In mid-December, the Fed raised its benchmark interest rate to the highest in 15 years, lifting it to a target range of 4.25% to 4.5%. Through the epidemic and the years that followed the financial crisis, the rate was fixed close to zero.
Tech investor Chamath Palihapitiya told CNBC in late October that more than a decade of zero interest rates “perverted the market” and “allowed manias and asset bubbles to build in every single part of the economy.”
Palihapitiya took as much advantage as anyone of the cheap money available, pioneering investments in special purpose acquisition companies (SPACs), blank-check entities that hunt for companies to take public through a reverse merger.

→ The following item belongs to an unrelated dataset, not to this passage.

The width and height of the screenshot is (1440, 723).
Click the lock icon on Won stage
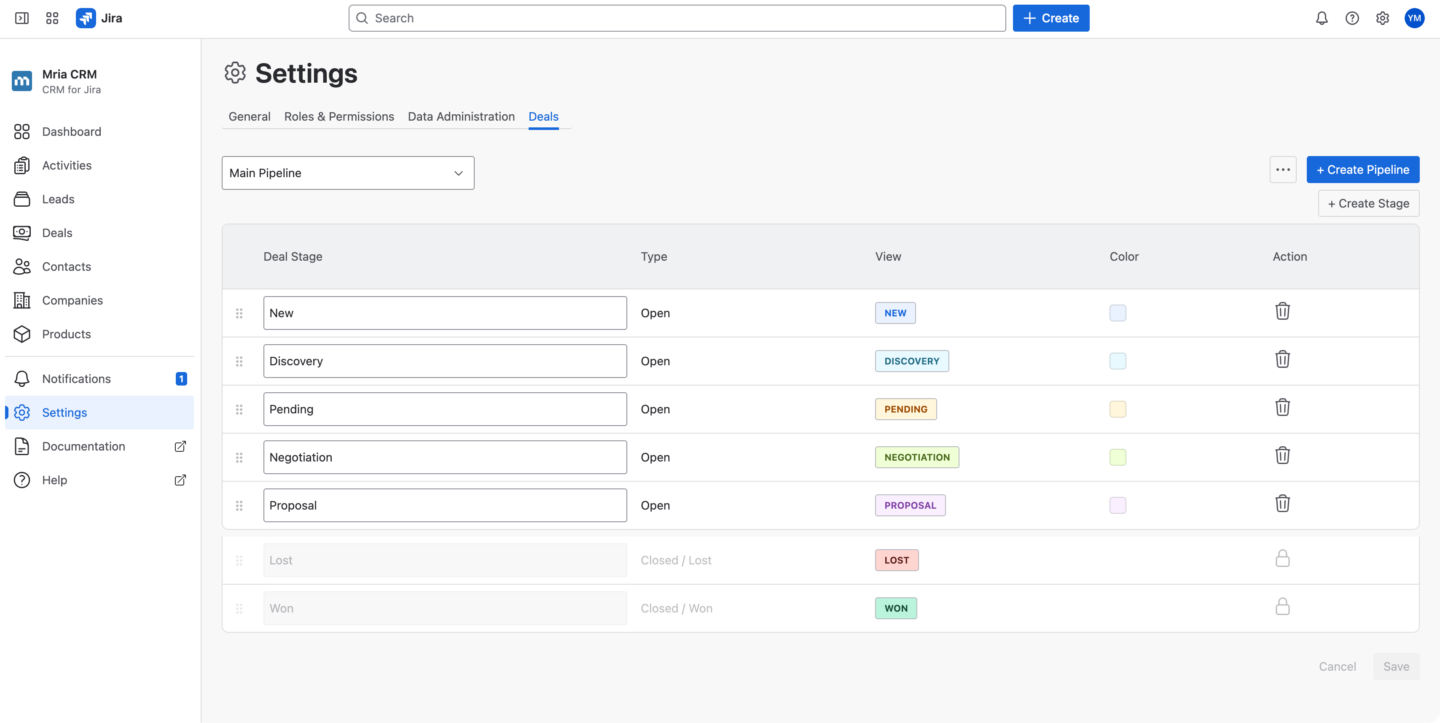pyautogui.click(x=1282, y=607)
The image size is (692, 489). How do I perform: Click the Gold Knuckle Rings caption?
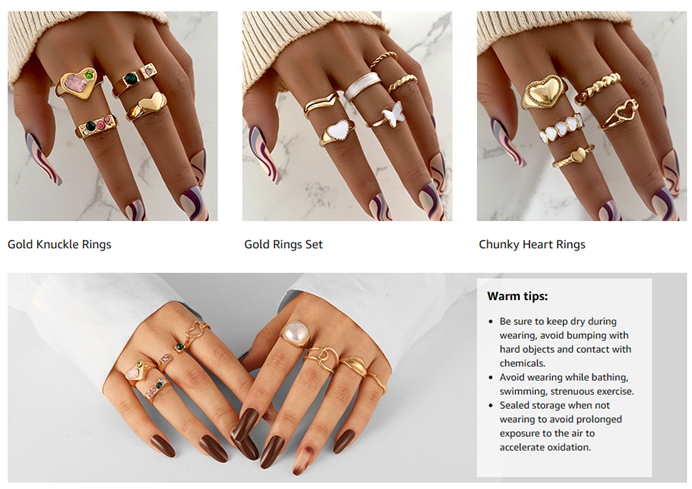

With no yield available in fixed income and with tech attracting stratospheric valuations, SPACs took off, raising more than $160 billion on U.S. exchanges in 2021, nearly double the prior year, according to data from SPAC Research. That number sank to $13.4 billion this year. CNBC’s Post-SPAC index, comprised of the largest companies that have debuted via SPACs in the last two years, lost two-thirds of its value in 2022.
‘Bargain basement’ shopping
Predicting a bottom, as all investors know, is a fool’s errand. The economy has evolved significantly since the 2008 housing crisis and even more so since the 2000 dot-com disaster, and no two crises are comparable.
But few market prognosticators are expecting much of a bounce back in 2023. Loup’s Munster said his fund is holding 50% cash, adding that, “if we thought we were at the bottom we’d be deploying today.”
Duncan Davidson, founding partner of venture firm Bullpen Capital, expects more pain ahead as well. He looks at the dot-com era, when it took two years and seven months to go from peak to trough. As of Friday, it’s been just over 13 months since the Nasdaq hit its record price.
For private equity investors, in 2023, “I think we’re going to see a lot of bargain basement snarfing up of companies,” said Davidson, who got started in tech investing in the 1980s. To get to the market bottom, “we may have two years to go,” he said.